Présentée comme une révolution énergétique africaine, la raffinerie Dangote alimente désormais tous les fantasmes de baisse des prix en Afrique centrale. Pourtant, entre le prix sortie d’usine au Nigeria et le litre réellement disponible à Douala, la route est longue, coûteuse et hautement politique.
Le choc Dangote, une promesse continentale
Avec sa capacité industrielle et ses ambitions régionales, la raffinerie Dangote s’est imposée comme un acteur capable de rebattre les cartes de l’approvisionnement pétrolier en Afrique de l’Ouest et centrale.
Pour le Cameroun, dépendant des importations de produits raffinés, l’idée est séduisante : acheter plus près, plus vite et potentiellement moins cher.
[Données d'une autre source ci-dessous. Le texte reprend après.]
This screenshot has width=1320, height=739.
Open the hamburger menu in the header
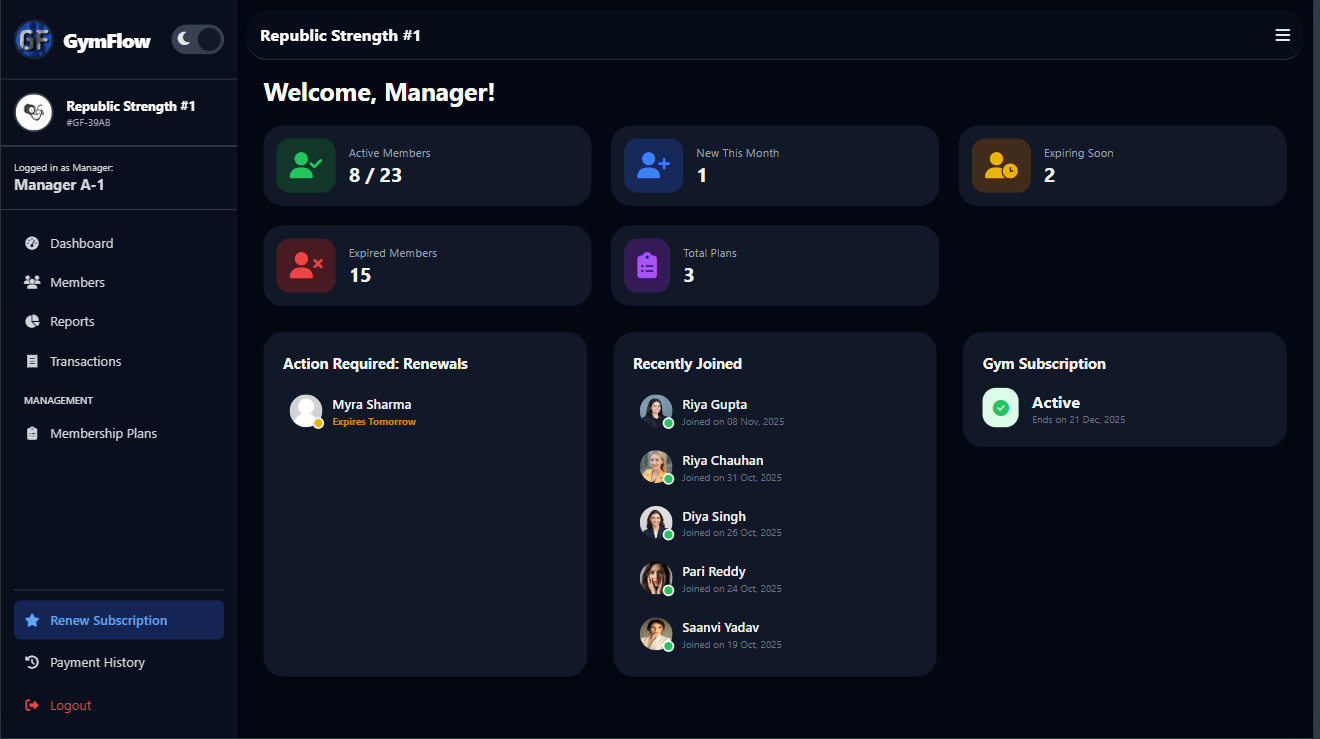[x=1282, y=36]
Sur la base des prix observés à la sortie d’usine, le super pourrait revenir à environ 520 FCFA le litre, contre près de 584 FCFA pour le gazole. À première vue, l’équation semble favorable.
Du Nigeria à Douala, l’avantage s’effrite
Mais la compétitivité industrielle ne survit jamais intacte au terrain. Fret maritime côtier, assurance, pertes techniques, frais de port, stockage, coûts financiers : chaque étape ajoute sa couche au prix final.
Au bout de la chaîne, le super rendu dépôt Douala gravite autour de 590 FCFA le litre, tandis que le gazole tutoie déjà 650 FCFA.
Autrement dit, Dangote ne livre pas un miracle ; il propose une base compétitive que la logistique régionale se charge aussitôt d’alourdir.
La vraie bataille se joue à Yaoundé
Le verrou décisif n’est donc pas à Lekki, mais au Cameroun. Car le prix du carburant y reste un objet hautement administré, structuré par la fiscalité, les marges, les charges de stockage et les arbitrages publics.
Dès lors, la vraie question n’est plus de savoir si Dangote peut vendre moins cher, mais si le système camerounais est capable de convertir cet avantage en soulagement concret pour l’automobiliste.
En clair, le carburant bon marché ne dépend pas seulement d’une raffinerie moderne, mais d’une politique énergétique cohérente.